Closed
Description
Forked from issue #95 so we can track seperately:
@watson wrote:
Problem: Can we standardise the way tracing information is sent from an instrumented module (called module-x below) to an APM agent?
Suggestions:
- Maybe we can use the V8 trace events API
- Pros: No need for module-x to know about the APM agents
- Cons:
- Currently no way to bind the trace event to the current context
- Might be expensive to cross the barrier into C-land
- Might not be detailed enough
- Overhead of running in production?- Alternatively invent a new API in JavaScript land
- This could either be in Node core or a userland module
- If it’s a userland module, then module-x needs to detect if it’s present before it can send events to it. > The APM agents need to do the same.
- What if there’s multiple versions of this module installed?
- Research if other languages have something similar
To frame the problem a bit more concisely: Current APM vendors have to monkey-patch libraries to produce diagnostic data. E.g., if you want to know specific details of a DB query, one would monkey-patch the DB driver to capture any necessary params and stats.

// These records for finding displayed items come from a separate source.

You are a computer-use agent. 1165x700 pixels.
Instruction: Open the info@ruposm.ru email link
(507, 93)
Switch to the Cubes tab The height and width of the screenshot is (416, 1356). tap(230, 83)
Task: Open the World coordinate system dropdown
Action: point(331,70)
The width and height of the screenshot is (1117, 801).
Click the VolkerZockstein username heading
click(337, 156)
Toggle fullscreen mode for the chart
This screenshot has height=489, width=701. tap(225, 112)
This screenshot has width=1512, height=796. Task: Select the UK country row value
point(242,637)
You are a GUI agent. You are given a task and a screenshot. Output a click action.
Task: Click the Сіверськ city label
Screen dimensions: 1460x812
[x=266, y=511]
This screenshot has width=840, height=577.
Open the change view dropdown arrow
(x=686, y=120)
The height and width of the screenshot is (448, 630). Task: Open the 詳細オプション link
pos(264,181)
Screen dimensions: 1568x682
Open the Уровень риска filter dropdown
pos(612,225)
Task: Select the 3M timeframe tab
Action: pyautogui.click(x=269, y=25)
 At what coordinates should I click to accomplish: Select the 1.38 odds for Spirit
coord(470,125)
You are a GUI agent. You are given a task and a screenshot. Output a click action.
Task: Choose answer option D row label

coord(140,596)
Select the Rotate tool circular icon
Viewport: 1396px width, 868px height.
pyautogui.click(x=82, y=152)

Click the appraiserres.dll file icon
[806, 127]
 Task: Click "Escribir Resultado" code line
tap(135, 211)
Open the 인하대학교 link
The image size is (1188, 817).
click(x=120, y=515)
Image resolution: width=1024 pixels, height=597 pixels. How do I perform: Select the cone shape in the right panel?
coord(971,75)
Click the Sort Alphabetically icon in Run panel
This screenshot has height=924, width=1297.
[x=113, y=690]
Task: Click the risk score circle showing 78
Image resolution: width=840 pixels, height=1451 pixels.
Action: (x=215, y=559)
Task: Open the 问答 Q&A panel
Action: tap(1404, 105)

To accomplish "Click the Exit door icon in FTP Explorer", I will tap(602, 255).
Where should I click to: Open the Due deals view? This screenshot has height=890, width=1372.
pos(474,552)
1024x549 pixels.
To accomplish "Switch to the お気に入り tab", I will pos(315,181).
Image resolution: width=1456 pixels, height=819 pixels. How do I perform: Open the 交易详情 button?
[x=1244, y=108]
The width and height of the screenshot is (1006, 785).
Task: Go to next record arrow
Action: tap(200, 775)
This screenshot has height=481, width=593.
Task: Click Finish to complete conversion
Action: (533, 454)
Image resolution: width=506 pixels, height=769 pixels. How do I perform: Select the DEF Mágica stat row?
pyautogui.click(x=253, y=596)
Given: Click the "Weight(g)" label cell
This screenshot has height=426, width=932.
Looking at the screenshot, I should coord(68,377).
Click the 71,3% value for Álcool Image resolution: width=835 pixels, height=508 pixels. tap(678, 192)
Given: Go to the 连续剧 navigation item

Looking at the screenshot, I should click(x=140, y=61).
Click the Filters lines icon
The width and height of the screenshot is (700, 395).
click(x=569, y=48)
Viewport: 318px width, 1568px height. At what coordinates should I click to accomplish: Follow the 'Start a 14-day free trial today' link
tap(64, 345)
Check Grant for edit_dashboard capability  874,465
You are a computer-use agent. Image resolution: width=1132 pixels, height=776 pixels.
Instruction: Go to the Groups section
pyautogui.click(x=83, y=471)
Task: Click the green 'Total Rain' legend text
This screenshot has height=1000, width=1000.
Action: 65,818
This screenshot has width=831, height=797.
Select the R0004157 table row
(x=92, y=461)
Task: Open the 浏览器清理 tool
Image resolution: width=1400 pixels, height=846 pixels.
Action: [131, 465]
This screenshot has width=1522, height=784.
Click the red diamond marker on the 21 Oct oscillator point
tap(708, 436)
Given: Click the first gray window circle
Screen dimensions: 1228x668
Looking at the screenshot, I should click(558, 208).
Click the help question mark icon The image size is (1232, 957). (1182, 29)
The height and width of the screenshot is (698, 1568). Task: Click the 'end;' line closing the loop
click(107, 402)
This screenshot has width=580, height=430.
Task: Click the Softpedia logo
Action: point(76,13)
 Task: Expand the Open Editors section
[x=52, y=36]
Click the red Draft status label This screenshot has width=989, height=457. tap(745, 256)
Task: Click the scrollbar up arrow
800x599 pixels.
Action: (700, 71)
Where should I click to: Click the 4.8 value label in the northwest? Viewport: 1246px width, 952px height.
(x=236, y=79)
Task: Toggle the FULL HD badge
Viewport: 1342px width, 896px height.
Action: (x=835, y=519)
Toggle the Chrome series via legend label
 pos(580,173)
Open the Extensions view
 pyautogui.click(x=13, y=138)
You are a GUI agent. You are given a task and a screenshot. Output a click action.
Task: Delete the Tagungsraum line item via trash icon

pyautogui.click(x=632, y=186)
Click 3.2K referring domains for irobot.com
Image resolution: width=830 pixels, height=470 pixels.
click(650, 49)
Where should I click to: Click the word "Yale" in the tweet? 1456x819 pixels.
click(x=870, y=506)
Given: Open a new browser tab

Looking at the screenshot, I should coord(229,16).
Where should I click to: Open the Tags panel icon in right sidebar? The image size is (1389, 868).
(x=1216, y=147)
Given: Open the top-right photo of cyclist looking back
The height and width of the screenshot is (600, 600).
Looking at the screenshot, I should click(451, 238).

This is problematic because
- monkey-patching is brittle (it necessarily relies on internal implementation details),
- each APM vendor has to effectively do the same thing.
- multiple APM vendors loaded into the same process can trample on each other.
- ESM modules wil require a custom loader to support monkey-patching.
We would like to get to a solution that has the following characteristics:
- de-facto standard APIs for producing & consuming messages. (i.e., major APM vendors should buy into this)
- ability to "phase-in" use of APIs by monkey-patching at first, and then pushing library maintainers to write to the "event sink" internally, thus eliminating needs for monkey-patching.
- API is back-compat (ideally down to Node v4)
- Ability to turn off event publication and then have "near-zero" overhead of any libraries that are leveraging publication APIs.
- a solution that accounts for asynchronous context. That is, data events necessarily need to be correlated with asynchronous context. That said, we shouldn't conflate the problem of "monkey-patching for data events" (what we're tryign to solve here) with "monkey-patching to track async continuations" (addressed by async-hooks).